*Условие задачи*.
Перепишите без изменений отрывок из текста об истории религии между «Сближение истории религии» и «в монотеистических религиях.» включительно.

*Фрагмент текста*.

§

Скачать

Антиэволюционизм, антиисторизм и феноменологизм

д-р филос. наук А.П.Забияко

Сближение истории религии с теологией

Антиэволюционизм, антиисторизм и феноменологизм в истории религии характерен прежде всего для теологически ориентированных исследователей (хотя не для всех и не в одинаковой мере). Изучение ранних форм верований привело к тому, что представителями церковных кругов была сформулирована концепция прамонотеизма. Подобную идею впервые высказывал литератор и ученый Э. Лэнг, но в наиболее полном виде концепция была разработана католическим пастором В. Шмидтом. Согласно Шмидту, древнейшей была вера в единого Бога - Творца; она предшествовала всем формам верований, и лишь впоследствии к ней примешались загрязняющие ее элементы. Однако истинная вера неустанно пробивала себе дорогу и нашла выражение в монотеистических религиях.

О. Пфлейдерер называл первоначальную форму религии патриархальным генотеизмом, отличая его от более позднего этичесого монотеизма. "Последний развился лишь целыми столетиями позже и является верой в одно всем управляющее духовное божество. Напротив, патриархальный генотеизм - это наивная вера каждого племени в своего особого племенного Бога" (Пфлейдерер О. О религии и религиях. Спб.. 1894. С). Характерной чертой племенных религий, по его мнению, была разобщенность и раздробленность представлений. Впоследствии по мере появления наций и государств произошло объединение божеств в пантеон, появилась единая мифология.

Антиэволюционистская, антиисторическая и феноменологическая позиция была со всей определенностью отражена Р. Отто в его книге "Святое". Во многом она опиралась на работу теолога н историка религии Н. Зёдерблома "Становление веры в Бога".

Опираясь на огромный этнографический, а также исторический материалы, он выдвинул предположение, что происхождение религии связано с верой в душу (анимизм), верой в силу (преанимизм) и верой в Творца (прамонотеизм). Верованиям в безличную сверхчеловеческую силу, в которой проблески идеи сверхъестественного соединены с экстатичностью религиозного чувства, религиовед отводил место изначального и стержневого феномена. Вокруг теории маны организуются в архаическом религиозном сознании идея души и идея творца.

В религии древних германцев представления об имперсональной и иррациональной силе (которую Зёдерблом определял термином Р. Маретта - "мана-табу") на первоначальной ступени играли огромную роль. "Heilagr (священный) было древнегерманским словом для обозначения мана-табу, - писал Зёедерблом. - Священным, heilagr, был тот, кто имел heil, т. е. силу, усердие, богатство, проявляющееся в уме и преуспевании, здоровье и физической силе, во властном положении мужчины и в плодовитости женщины. Это слово выводит нас из тусклой рутины повседневного к экстраординарному началу, наполненному силой, к сверхчеловеческим - можно даже сказать к сверхъестественным -истокам могущества, которые порождают самоутверждение и неприкосновенность жизни, ее энергию и ценность" (SоderblomN. Das Werden cles Gottesglaгbens; Untersurhungen uber die Antange der Religion. Leipzig-, 1916. S. 66-67). Северные германцы проявление этой силы особенно ценили в воинском ремесле и в искусстве рыболовства. Викинги острова Волин были столь преданы войне, что "священная власть войны иногда освобождала их от важнейших правил обычной морали древних скандинавов, даже кровные узы и дружба не должны были что-либо значить..." для этих воинов, чтящих силу превыше всего (Ibid. S. 68).

§

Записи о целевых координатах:

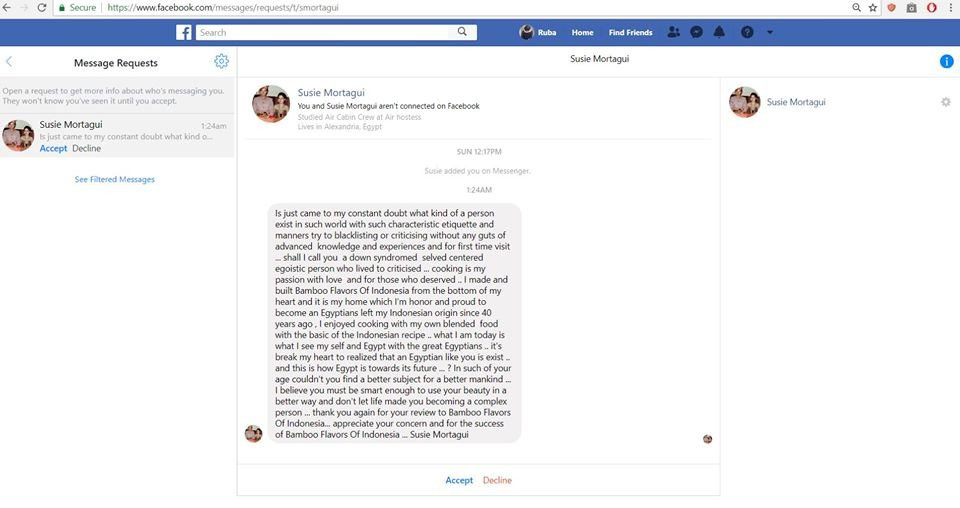The height and width of the screenshot is (508, 960).
Task: Click the Facebook logo icon
Action: click(184, 32)
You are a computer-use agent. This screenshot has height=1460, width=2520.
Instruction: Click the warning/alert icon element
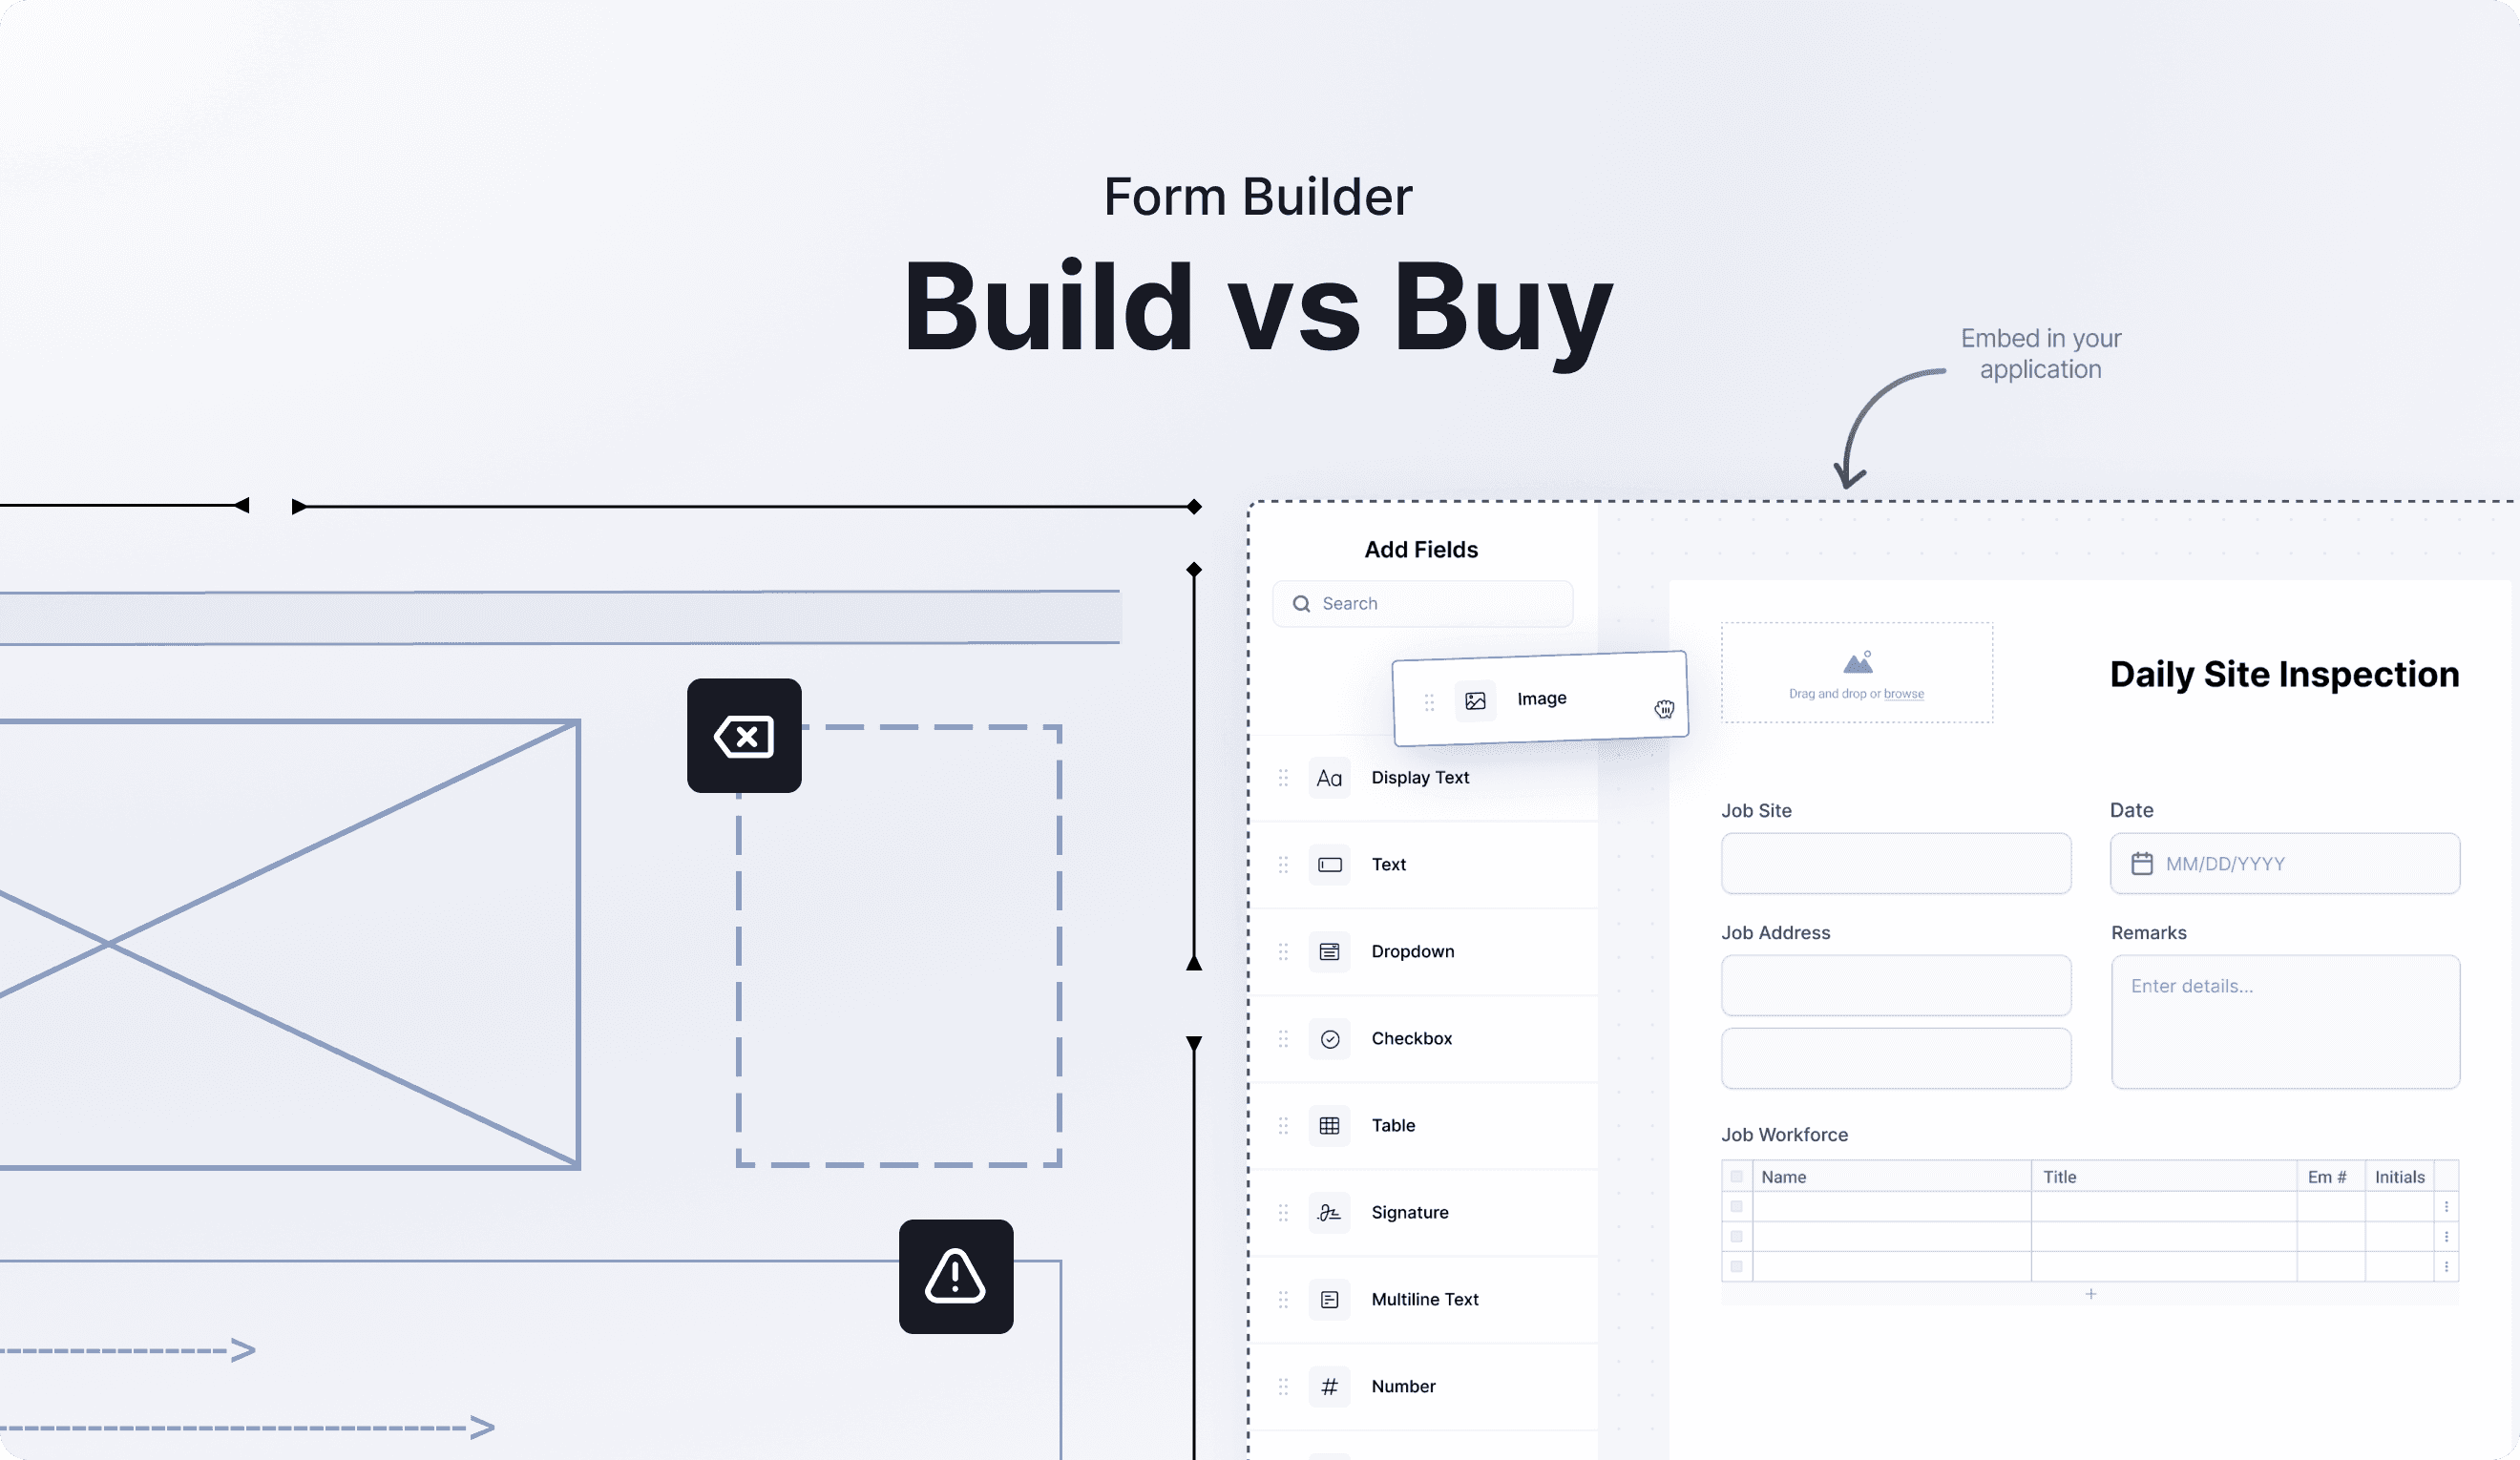pos(956,1276)
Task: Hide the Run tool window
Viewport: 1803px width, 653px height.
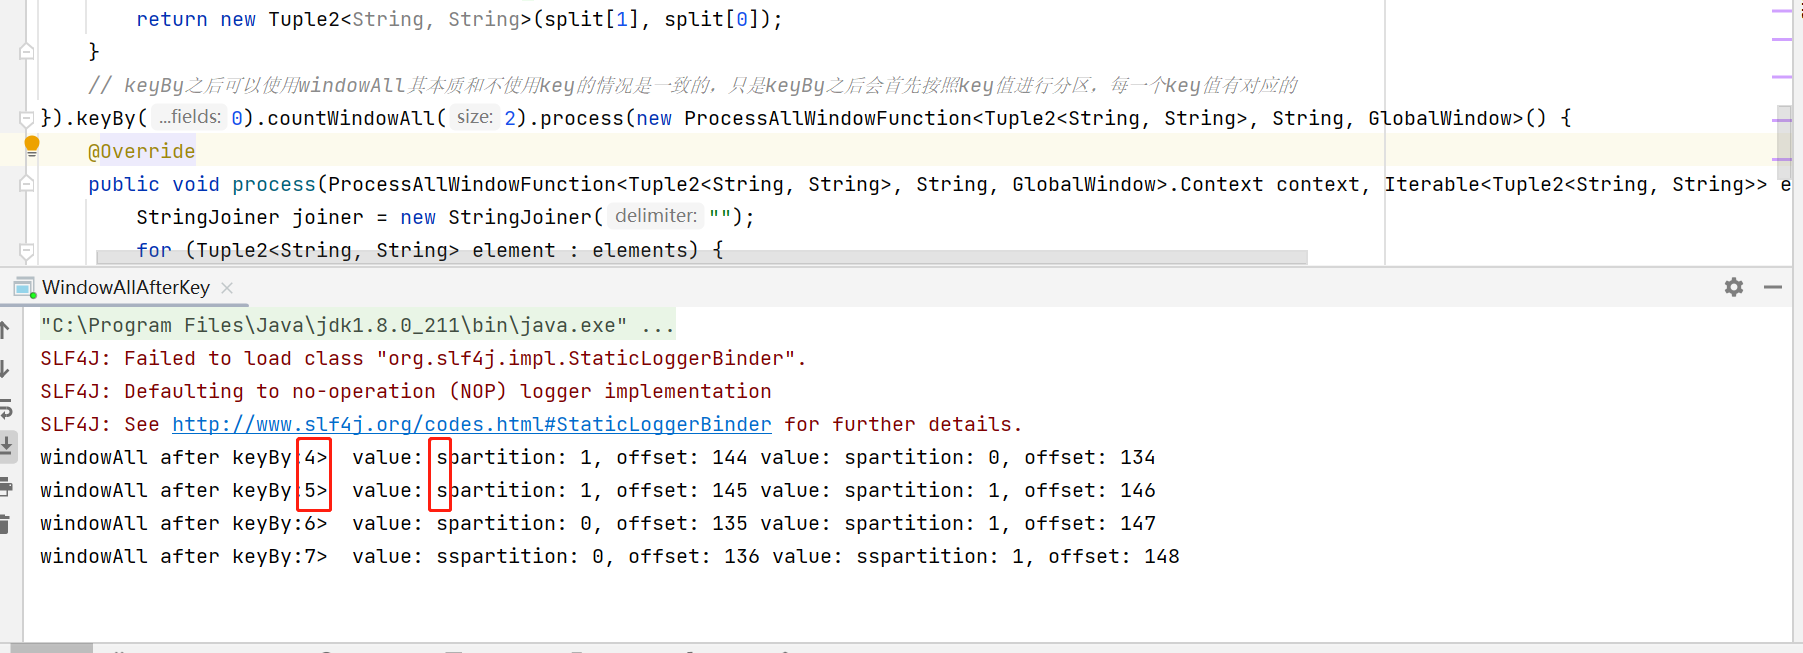Action: 1773,287
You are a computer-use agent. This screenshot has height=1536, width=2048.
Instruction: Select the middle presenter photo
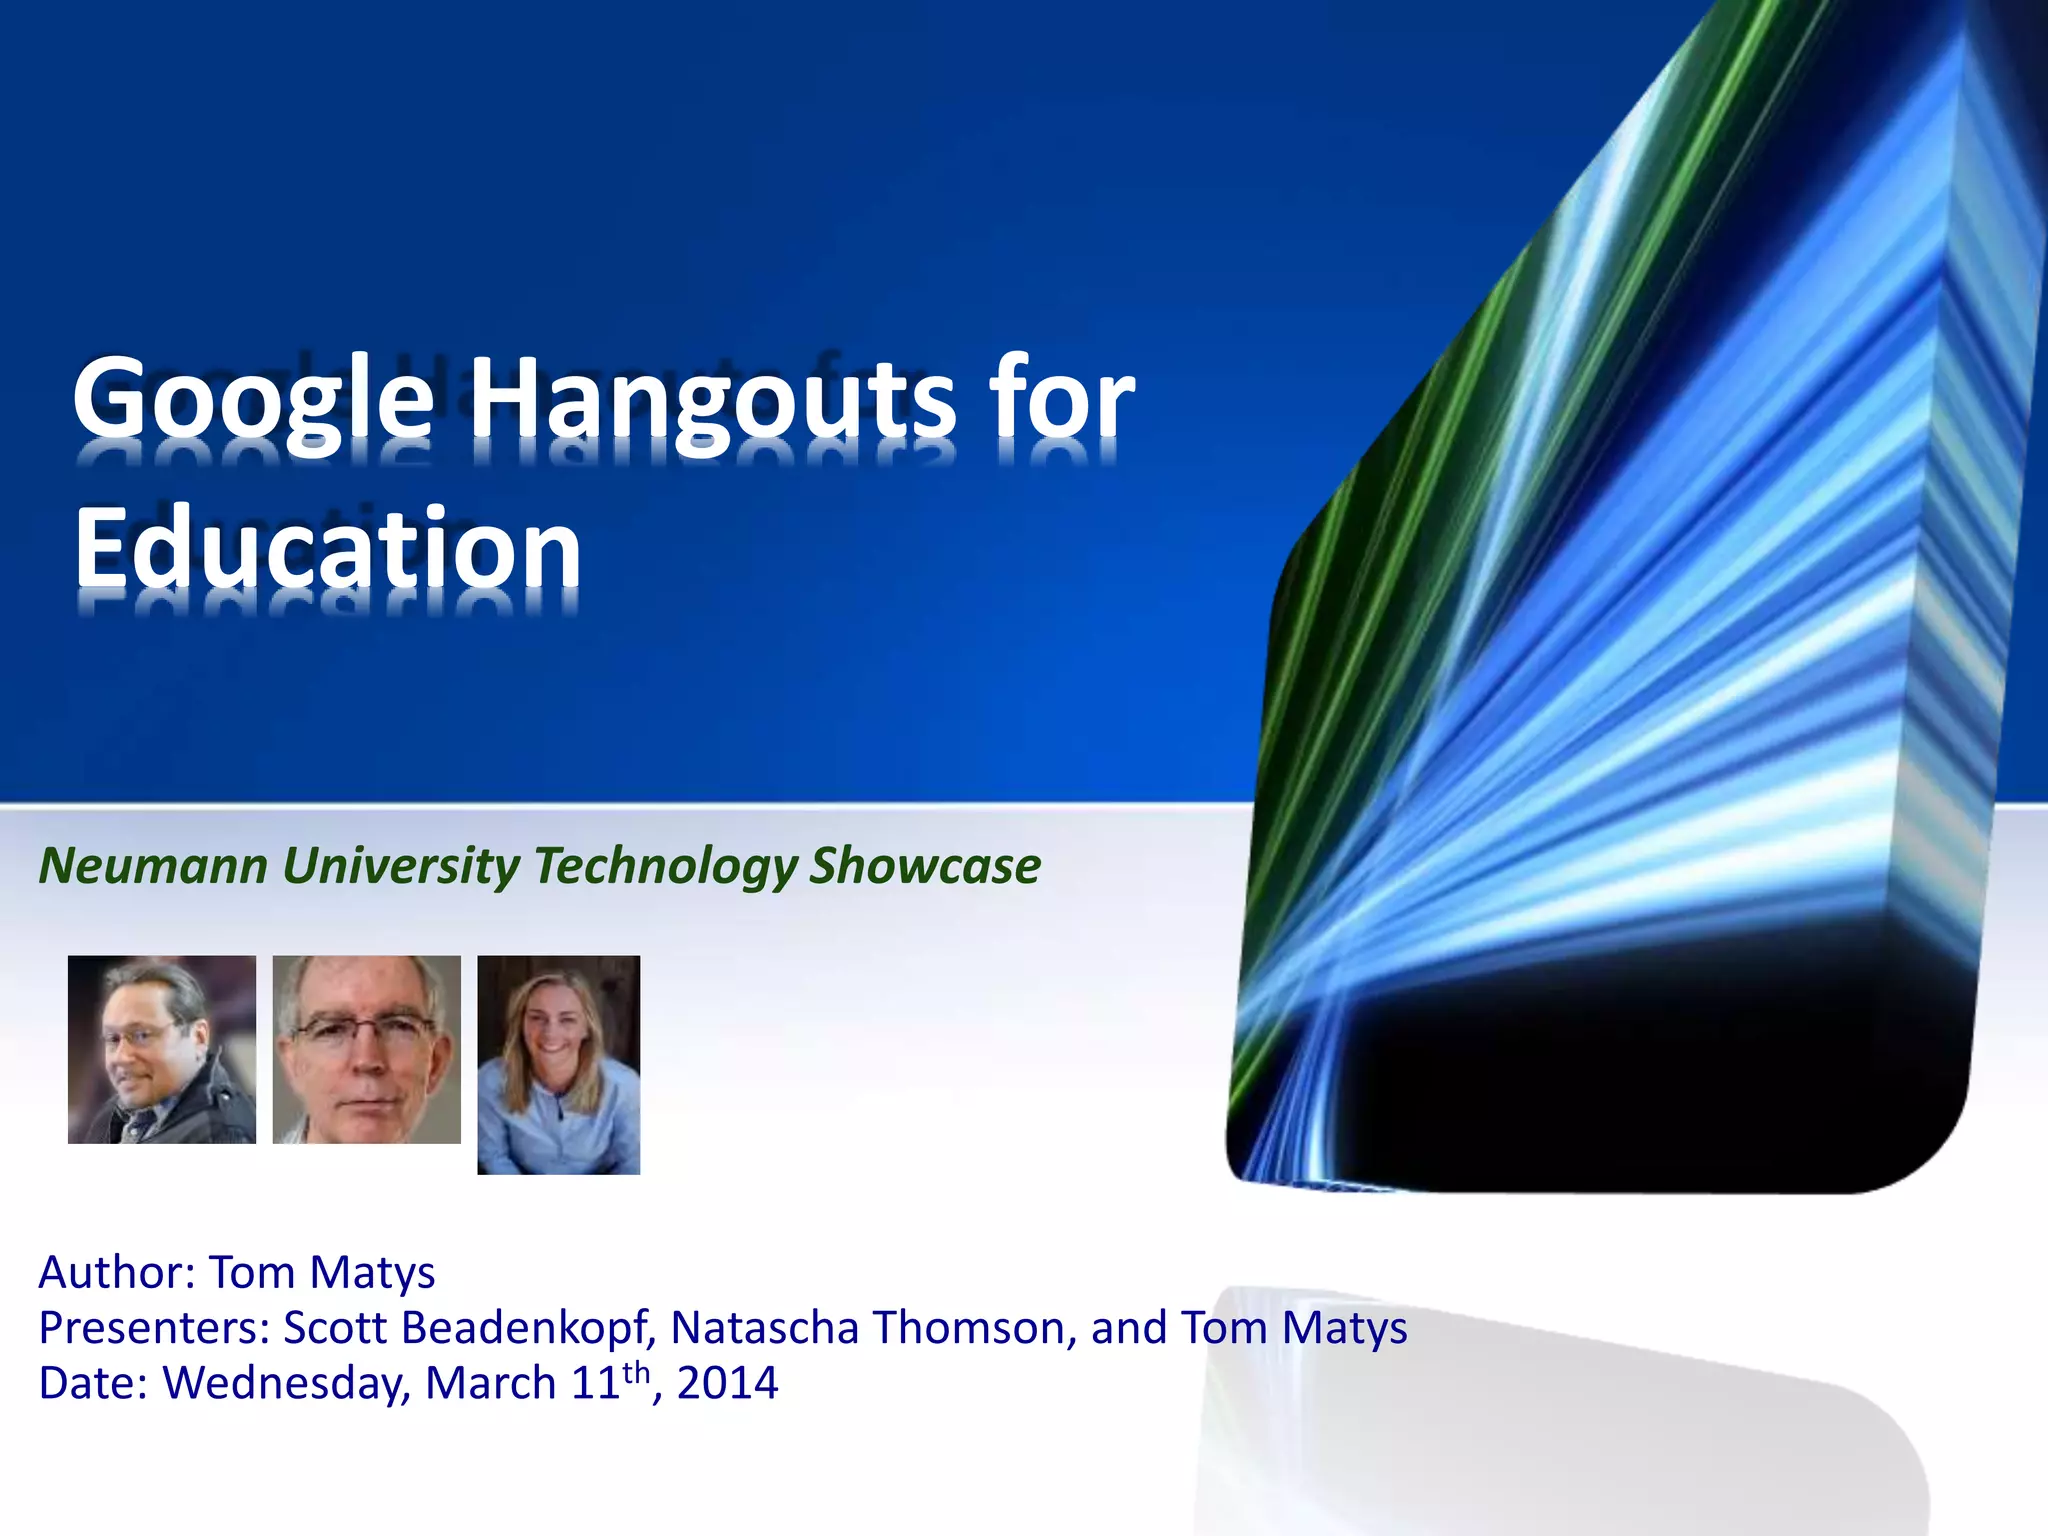coord(366,1049)
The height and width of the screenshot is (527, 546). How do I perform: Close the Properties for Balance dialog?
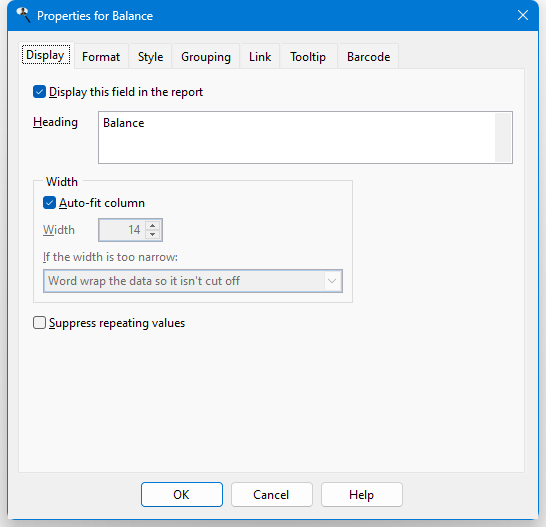pyautogui.click(x=523, y=15)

§

*Результат выполнения*.
Сближение истории религии с теологией

Антиэволюционизм, антиисторизм и феноменологизм в истории религии характерен прежде всего для теологически ориентированных исследователей (хотя не для всех и не в одинаковой мере). Изучение ранних форм верований привело к тому, что представителями церковных кругов была сформулирована концепция прамонотеизма. Подобную идею впервые высказывал литератор и ученый Э. Лэнг, но в наиболее полном виде концепция была разработана католическим пастором В. Шмидтом. Согласно Шмидту, древнейшей была вера в единого Бога - Творца; она предшествовала всем формам верований, и лишь впоследствии к ней примешались загрязняющие ее элементы. Однако истинная вера неустанно пробивала себе дорогу и нашла выражение в монотеистических религиях.